Mini bread puddings in a muffin pan. With whiskey sauce.
I feel like the first thing we need to talk about today is that sauce. I’m going to say the name of it, but I want you to be sitting down first. Ok, are you ready?
Brown sugar whiskey caramel sauce. I know. Just roll me out of here when I’m done bathing in it.
The mini bread puddings underneath the sauce are just as incredible. They have a slightly crusty top, but are incredibly moist inside. When they come out of the oven, they’re super puffy and golden brown. Though, they do deflate after a few minutes, they’re still just as delicious.
I couldn’t decide how many of these I could eat–two or three? So, I made six. That’s three for you, three for me. Or, we could do two for you, two for me and two for the dog?
Actually, I don’t recommend that. Save the extras for breakfast the next day. Pudding for breakfast is just plain healthy if you ask me. And only if you ask me and not a nutritionist.
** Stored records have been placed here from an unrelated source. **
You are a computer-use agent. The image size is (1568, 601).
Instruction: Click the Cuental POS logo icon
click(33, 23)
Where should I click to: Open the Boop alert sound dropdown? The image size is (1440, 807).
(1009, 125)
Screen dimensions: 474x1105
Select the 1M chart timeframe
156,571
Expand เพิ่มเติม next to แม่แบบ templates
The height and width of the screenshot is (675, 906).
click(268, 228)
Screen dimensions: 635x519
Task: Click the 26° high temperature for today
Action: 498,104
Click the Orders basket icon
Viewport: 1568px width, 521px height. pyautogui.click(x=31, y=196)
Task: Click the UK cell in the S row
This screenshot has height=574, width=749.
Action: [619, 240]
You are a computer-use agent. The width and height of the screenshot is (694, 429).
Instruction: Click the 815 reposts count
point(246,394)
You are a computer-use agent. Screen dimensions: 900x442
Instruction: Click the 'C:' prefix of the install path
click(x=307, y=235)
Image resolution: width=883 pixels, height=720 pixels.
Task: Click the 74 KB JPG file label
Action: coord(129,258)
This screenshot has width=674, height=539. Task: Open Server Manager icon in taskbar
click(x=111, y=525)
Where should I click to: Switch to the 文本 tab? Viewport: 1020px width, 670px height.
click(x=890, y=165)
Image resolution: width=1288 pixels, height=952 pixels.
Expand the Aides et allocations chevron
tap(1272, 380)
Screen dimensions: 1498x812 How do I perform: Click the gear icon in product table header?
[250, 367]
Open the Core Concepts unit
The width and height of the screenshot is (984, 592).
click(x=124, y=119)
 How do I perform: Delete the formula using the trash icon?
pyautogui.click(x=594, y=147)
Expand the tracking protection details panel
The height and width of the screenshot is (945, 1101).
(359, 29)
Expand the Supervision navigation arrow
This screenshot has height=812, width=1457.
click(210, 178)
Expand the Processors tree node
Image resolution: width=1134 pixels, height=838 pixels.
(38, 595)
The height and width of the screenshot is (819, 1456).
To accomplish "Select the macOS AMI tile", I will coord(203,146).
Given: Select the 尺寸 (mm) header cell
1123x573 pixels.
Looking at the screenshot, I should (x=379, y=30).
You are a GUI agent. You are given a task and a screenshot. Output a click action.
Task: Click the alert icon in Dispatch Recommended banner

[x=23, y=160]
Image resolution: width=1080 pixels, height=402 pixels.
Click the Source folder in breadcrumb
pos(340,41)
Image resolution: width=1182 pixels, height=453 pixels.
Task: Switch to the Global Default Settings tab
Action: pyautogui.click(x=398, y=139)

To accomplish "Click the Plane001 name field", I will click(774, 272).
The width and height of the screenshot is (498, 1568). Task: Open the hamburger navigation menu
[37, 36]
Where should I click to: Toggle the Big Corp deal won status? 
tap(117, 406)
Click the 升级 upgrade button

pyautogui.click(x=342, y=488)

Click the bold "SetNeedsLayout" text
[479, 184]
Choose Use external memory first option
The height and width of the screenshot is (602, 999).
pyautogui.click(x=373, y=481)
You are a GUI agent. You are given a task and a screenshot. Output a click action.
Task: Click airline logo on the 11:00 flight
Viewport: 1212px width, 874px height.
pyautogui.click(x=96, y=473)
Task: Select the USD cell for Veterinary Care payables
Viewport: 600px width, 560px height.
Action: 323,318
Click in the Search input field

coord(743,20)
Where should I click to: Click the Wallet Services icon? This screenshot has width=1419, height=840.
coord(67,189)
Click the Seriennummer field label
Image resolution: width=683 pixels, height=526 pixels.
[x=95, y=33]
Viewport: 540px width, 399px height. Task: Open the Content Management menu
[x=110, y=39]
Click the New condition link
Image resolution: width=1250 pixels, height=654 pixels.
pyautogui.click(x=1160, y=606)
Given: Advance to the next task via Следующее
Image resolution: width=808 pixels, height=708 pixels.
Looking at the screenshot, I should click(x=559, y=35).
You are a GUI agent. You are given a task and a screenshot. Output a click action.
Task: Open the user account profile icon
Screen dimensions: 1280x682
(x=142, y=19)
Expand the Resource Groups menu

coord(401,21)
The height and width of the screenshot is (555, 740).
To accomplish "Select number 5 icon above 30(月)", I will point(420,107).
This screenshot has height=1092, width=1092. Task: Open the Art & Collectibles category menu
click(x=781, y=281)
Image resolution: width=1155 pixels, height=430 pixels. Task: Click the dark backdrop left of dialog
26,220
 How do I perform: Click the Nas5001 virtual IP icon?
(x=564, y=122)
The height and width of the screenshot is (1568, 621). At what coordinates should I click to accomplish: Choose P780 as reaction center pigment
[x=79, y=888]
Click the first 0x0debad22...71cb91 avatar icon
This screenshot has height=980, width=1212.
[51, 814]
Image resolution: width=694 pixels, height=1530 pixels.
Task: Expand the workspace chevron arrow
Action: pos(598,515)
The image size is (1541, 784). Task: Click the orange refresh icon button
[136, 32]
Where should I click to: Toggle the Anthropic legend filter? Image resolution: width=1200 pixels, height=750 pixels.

The buttery little pecans on top of these mini bread puddings are the best part (after the sauce, of course).
I love peppermint, eggnog, and all of the usual holiday flavors this time of year, but I have to say that buttered pecan is the quintessential holiday aroma for me. The smell, the taste, the guessing game of burning a few nuts to get that extra toasty flavor? Fun, right?
Check my how to video above for tips & tricks on toasting nuts!
I thought I’d let you know that you can feel free to double, triple or even quadruple this recipe if you’re serving a crowd. But please mind the egg ratios: don’t get lazy and add a whole egg instead of the extra egg yolk, ok? Scale up responsibly, friends!
- 3 tablespoons unsalted butter, divided use
- 1/4 cup pecan halves
- 1/2 cup 2% milk
- 1/2 cup heavy cream
- 1/4 cup granulated sugar
- 1/2 teaspoon cinnamon
- pinch of freshly grated nutmeg
- 1/2 teaspoon vanilla extract
- 1/4 teaspoon almond extract
- 1 large egg + 1 large egg yolk
- 2 1/2 cups white bread cubes (from about 3 slices of bread)
Brown sugar whiskey caramel sauce:
- 1/4 cup dark brown sugar
- 3 tablespoons heavy cream
- splash of whiskey
- In a small skillet, add one tablespoon of the butter and turn the heat to medium-low. Add the pecans when the butter melts, and toast gently until fragrant and beginning to darken in several places. Remove from heat and pour into a bowl immediately to stop the cooking process.
- Preheat the oven to 325, and grease 6 cups of a muffin pan with oil or cooking spray.
- Melt the remaining 2 tablespoons of butter in a medium bowl. Whisk in the milk, cream, sugar, cinnamon, nutmeg, vanilla and almond extract. Don't be tempted to skip the almond extract; it's pivotal here. If you're out, though, use an extra bump of vanilla in its place. Finally, stir in the egg and egg yolk (reserve the egg white for another use. I have an index of uses here).
- Add the bread cubes, stir and let sit for 5 minutes.
- Divide the bread cubes between the 6 muffin cups, not worrying so much about the liquid. After all of the bread is divided, even out the amount of liquid between the cups--it should fill about three-fourths of the way in each cup.
- Bake the bread puddings for 20 minutes.
- After 20 minutes, scatter the pecans and any excess butter on top, and return the bread puddings to the oven for another 7-10 minutes.
- Let the puddings cool in the pan for 10 minutes before moving with a knife.
- While the puddings cool, make the sauce: bring the brown sugar and heavy cream in a small saucepan or butter warmer. Bring to a boil and cook for 2 minutes. Remove from the heat, and stir in the whiskey.
- Drizzle the sauce over the bread pudding sand serve.